To depress a spot on a sheet of clay, then, would essentially raise all the clay around it (or a significant amount of it), making it something like a piston problem. I could see how that could be close to a linear function of the energy.

I would say that compressing a cylinder of clay is a different sort of problem and would be a bit more complicated - possibly depending upon lots of factors like the actual geometry and the clay properties themselves.

If I were going to use the squishing of clay cylinders to try to measure collision energy, I would actually go in the other direction and first use the pendulum test to make my calibration curve for my (typical) cylinder rather than try to calculate it.

....or, of course, leave out the pendulum altogether and just drop my weights onto my cylinders from different heights.

[ME]

The earlier linear fit was indeed better.

With unknown formulas, I think I would still use a pendulum and try to shoot a heavy ball horizontally by hitting a vertical post to determine the factor of drop-height versus horizontal velocity in the hope horizontal distance determines speed and ignore the parabolic trajectory.
Then try to shoot it into wet clay, that should give the same result as a plain down drop into the same clay.
When shooting the same weight into the previous dent of the clay, one can record a cumulative effect and relate this to a multiple of velocity and/or weight just by equivalence - and not using clay-behavior, as long as it's consistent.
Which is basically how they determined the equivalence of the crash.

# I am beyond belief that there are no old school clay-experts on this forum!!

... I guess time to get back to MrV's topic.

[james.lindgard]

With clay, if a person knows how to calculate 3 pins on threads, they can calculate the displacement of clay in a piston effect. Still, knowing calculus like Newton and Leibniz would be preferred.
ME, with Newton, he was calculating a planet's mass and gravitational potential. Momentum seems to be a derivative of a gravitational field.
With Leibniz, he calculated both inertia and momentum.

[james.lindgard]

With a pendulum, the stress generated from inertia might be able to be converted into work. Like any system or process, it would take both time and work to consider something.

[MrVibrating]

Textual summary:
http://scienceblogs.com/gregladen/2012/ ... ollisions/

Thanks for that, together with the clarifications it's a helpful reference.

I'm still not entirely clear on the situation tho...

Bear with me (Grrr!) a little further..

If one car's stationary and the other has twice the speed, the relative velocity between them is equal to both cars closing at half that speed, so why isn't the energy?

IE. if a 1 kg mass at 20 m/s really does have 200 J (which it does), then upon what basis does nature differentiate between this and two 1 kg masses closing at 10 m/s? How does it 'know' which mass is 'really' moving, and thus how much energy there is, if motion is entirely subjective?

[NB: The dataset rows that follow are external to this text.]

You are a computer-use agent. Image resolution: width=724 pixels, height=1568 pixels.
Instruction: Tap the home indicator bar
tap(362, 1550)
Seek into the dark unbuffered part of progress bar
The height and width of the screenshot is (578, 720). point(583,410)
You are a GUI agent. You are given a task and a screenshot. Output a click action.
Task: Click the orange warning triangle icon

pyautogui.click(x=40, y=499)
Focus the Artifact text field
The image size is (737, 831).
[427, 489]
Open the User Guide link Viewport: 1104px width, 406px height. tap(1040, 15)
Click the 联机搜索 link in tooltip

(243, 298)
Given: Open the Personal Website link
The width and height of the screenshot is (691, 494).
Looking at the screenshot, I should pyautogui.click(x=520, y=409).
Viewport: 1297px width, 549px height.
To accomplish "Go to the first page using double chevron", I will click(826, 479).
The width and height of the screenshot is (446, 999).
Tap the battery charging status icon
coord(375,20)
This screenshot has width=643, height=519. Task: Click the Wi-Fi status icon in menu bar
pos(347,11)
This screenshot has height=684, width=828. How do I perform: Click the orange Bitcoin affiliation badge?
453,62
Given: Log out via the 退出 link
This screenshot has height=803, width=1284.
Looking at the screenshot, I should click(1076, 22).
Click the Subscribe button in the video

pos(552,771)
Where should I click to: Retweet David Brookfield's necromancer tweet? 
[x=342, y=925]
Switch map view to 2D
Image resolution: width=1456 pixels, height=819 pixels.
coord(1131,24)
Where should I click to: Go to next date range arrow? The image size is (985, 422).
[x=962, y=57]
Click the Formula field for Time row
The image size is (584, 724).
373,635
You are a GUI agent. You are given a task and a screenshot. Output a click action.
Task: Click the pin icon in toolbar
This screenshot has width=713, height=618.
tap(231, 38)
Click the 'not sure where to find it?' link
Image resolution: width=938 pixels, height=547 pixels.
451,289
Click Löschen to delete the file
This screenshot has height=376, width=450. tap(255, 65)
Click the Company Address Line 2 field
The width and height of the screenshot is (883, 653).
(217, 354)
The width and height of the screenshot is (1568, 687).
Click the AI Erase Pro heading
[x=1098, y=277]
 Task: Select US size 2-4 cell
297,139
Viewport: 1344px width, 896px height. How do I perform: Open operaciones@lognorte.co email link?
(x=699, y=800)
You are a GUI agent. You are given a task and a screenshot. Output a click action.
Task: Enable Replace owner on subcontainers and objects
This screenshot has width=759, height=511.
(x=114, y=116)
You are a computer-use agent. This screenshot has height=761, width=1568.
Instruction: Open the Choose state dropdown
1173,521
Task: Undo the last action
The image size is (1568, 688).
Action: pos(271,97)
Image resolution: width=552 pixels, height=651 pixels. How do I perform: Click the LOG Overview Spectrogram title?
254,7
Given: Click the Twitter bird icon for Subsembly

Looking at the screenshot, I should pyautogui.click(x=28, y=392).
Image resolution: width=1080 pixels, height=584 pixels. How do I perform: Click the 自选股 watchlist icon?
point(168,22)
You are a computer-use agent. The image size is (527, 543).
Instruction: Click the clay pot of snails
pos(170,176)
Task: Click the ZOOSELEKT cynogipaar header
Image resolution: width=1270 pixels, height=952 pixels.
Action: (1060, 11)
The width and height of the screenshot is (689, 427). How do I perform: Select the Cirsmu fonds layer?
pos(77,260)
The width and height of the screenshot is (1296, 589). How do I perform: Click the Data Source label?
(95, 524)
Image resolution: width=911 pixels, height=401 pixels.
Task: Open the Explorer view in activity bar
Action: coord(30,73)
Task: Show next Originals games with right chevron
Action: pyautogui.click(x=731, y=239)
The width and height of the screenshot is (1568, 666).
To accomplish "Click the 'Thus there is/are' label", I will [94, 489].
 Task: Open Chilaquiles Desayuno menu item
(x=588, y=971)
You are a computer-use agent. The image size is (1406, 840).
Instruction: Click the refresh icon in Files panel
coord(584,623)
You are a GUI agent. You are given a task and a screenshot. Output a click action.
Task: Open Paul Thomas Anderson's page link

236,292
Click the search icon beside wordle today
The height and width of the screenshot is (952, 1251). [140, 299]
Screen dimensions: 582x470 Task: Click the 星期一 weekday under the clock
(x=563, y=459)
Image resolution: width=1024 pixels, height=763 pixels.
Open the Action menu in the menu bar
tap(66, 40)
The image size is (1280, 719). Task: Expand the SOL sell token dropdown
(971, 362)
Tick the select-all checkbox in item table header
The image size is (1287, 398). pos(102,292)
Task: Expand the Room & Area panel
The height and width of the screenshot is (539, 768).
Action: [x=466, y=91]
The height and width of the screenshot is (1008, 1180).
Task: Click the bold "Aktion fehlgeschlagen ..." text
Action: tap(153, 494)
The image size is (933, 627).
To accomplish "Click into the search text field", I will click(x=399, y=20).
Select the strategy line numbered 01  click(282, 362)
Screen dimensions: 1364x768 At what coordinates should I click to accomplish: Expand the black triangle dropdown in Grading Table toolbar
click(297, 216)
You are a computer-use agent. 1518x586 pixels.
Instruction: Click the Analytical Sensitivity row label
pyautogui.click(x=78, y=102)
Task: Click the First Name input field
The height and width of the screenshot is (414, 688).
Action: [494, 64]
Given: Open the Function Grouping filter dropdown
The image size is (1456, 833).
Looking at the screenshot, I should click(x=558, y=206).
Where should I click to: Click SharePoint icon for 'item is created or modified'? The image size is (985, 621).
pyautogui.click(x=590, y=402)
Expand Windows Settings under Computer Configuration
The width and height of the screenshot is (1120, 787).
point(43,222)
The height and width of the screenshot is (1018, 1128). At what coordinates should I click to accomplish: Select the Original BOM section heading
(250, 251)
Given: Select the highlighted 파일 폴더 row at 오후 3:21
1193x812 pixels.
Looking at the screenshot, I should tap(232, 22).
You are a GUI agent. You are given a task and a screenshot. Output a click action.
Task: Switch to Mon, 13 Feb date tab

Maybe if we can determine what this deciding factor is, it'll turn out to be something we can manipulate via gravity / rotation..?

[MrVibrating]

...actually on 2nd thoughts, i think i can see a resolution - the static 1kg mass would be accelerated by 10 m/s = 50 J, the moving 1 kg mass would be decelerated by 10 m/s = 50 J, and because the net system velocity has now changed by 10 m/s the other 100 J has effectively disappeared..? Is that it?

[ME]

Perhaps the compression of a car can be replaced by a spring.

1 car going 50 against a wall compresses one spring.
2 cars heads-on at 50 compresses two springs - where their common mid-point remains stationary on collision.
1 car going 100 against a stationary car will compress its own and the others.
The spring doesn't care from which side it's been compressed, it just absorbs the energy (in these cases each one absorbs the same amount); although an actual spring would give it back.

[Mark]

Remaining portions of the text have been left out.